Therefore, the second dispensing means 22 are preferably adapted to generate or dispense said flow of gas, for example air, outside the hollow body 1 along a direction, which is, at least initially, ascending (with reference to the figures), i.e. going in a distal direction with respect to the bottom of the lagoon or tank.
Each of the aforesaid openings 20 of the diffusers can have, for example, a diameter of from 30 μm (micrometers) to 5 mm (millimeters).
As already said, the openings 20 can be holes, in particular micro-holes, or pores, obtained by way of an example by cutting or die-cutting an elastic material from which the diffusion surface is obtained.
The first dispensing means 21 and the second dispensing means 22 are adapted to be connected to means for generating a flow of oxygen-containing gas, preferably air, for example by means of one or more ducts.
The means for generating a flow of gas can comprise or consist of, for example, one or more compressors.
The first dispensing means 21 and the second dispensing means 22 can be connected, for example, preferably by means of at least one respective duct, to the same compressor adapted to generate a flow of gas, for example air.
Alternatively, the first dispensing means 21 and the second dispensing means 22 can be connected to a respective compressor, by means of at least one respective duct, each compressor being adapted to generate a respective flow of gas, for example air.
In any case, preferably, the flow rate of the first dispensing means 21 and the flow rate of the second dispensing means 22 can be adjusted by the adjustment means 61, 62.
Preferably, the structure 101, 102, 103, 104 is configured so that the gas flow rate, which can come out of said first dispensing means 21, and the gas flow rate, which can come out of said second dispensing means 22, can be adjusted independently of each other.
For example, adjustment means 61, 62 are preferably provided, adapted to adjust said gas flow rate, which may come out of said first dispensing means 21, and said gas flow rate, which may come out of said second dispensing means 22 independently of each other.

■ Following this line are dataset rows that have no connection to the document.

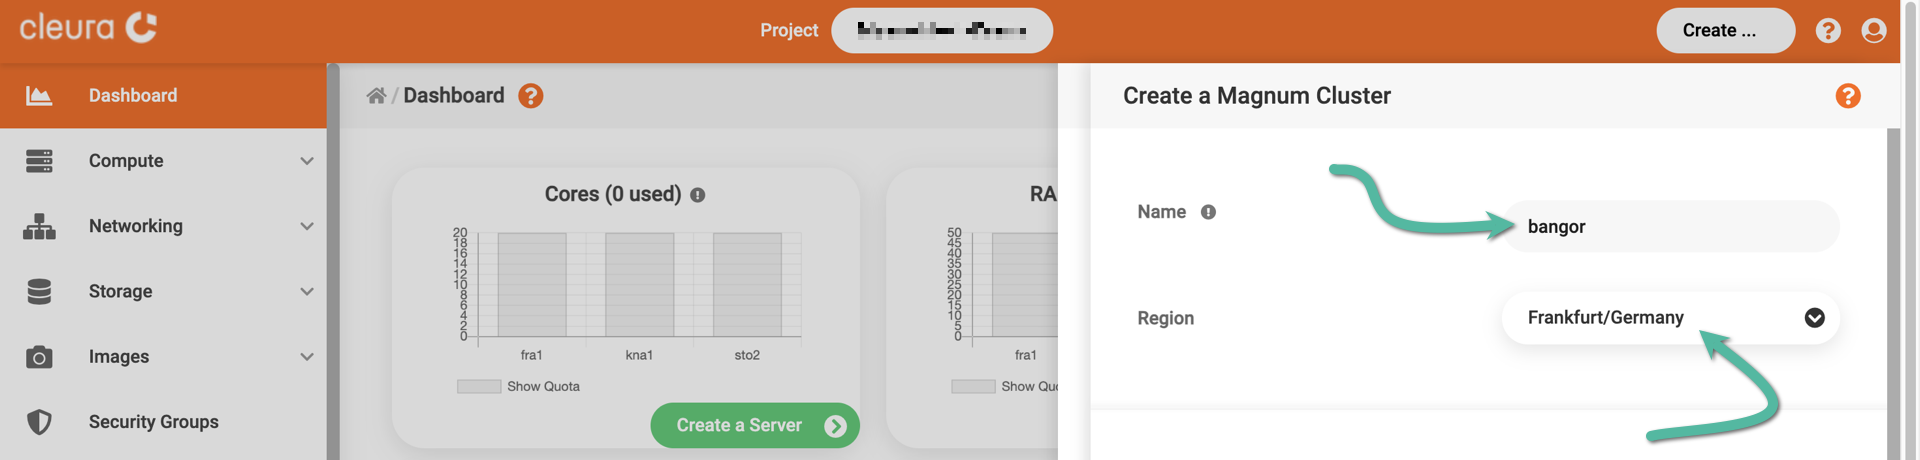This screenshot has height=460, width=1920.
Task: Expand Images in the sidebar
Action: [306, 357]
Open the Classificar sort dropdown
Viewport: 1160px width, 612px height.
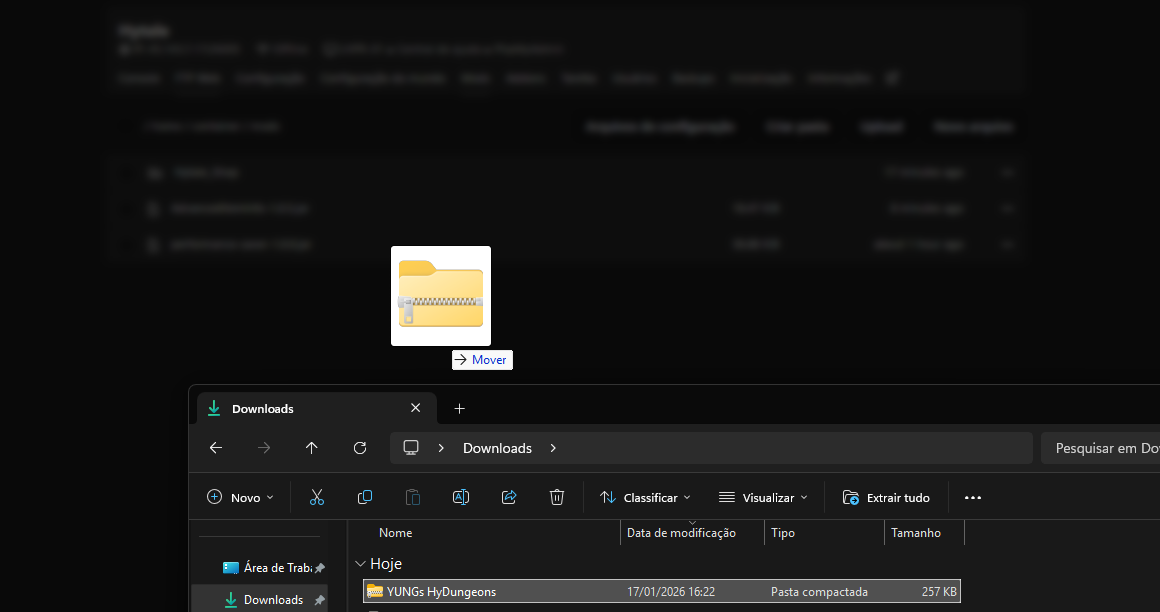tap(645, 497)
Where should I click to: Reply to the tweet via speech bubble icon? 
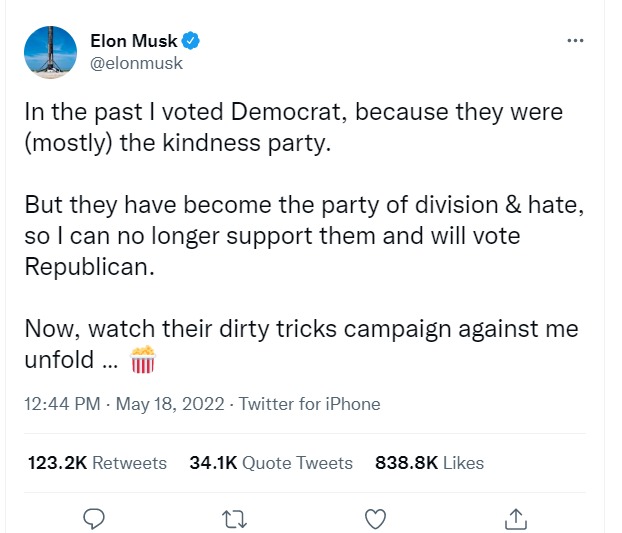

In particular, first adjustment means 61, connected to the first dispensing means 21, and second adjustment means 62, connected to the second dispensing means 22, are preferably provided, the first adjustment means 61 being distinct from the second adjustment means 62.
Said adjustment means 61, 62 can comprise or consist of, for example, one or more valves, in particular one or more respective valves. In other words, the adjustment means 61 preferably comprise or consist of one or more valves; and the adjustment means 62 comprise or consist of one or more valves.
The valves can be, for example, of the manual operation- or automatic operation-type.
In particular, said one or more valves are adjustment valves.
The adjustment means 61, 62 can be integrated, for example, in the dispensing means 21, 22 or can be arranged along one or more ducts, which are adapted to connect, for example which connect, the dispensing means 21, 22 to the means for generating a flow of gas, for example to one or more compressors.
The adjustment means 61, 62 can be controlled, for example, from the ground or from the tank edge.
In particular, the second dispensing means 22 are arranged outside the hollow body 1. Preferably, the second dispensing means 22, in particular the openings 20 thereof, are radially outside the hollow body 1. Preferably, the second dispensing means 22, in particular the openings 20 thereof, are outside the orthogonal projection on a plane perpendicular to the axis X, and containing the axis X, of the edge of the hollow body 1 delimiting the inlet opening 11.
Although it is preferable that the second dispensing means 22 are beneath said at least one inlet opening 11, in order to obtain a better mixture, the second dispensing means 22 can also be arranged at a different height, for example at a height, along the axis X, equal to or greater than the at least one inlet opening 11.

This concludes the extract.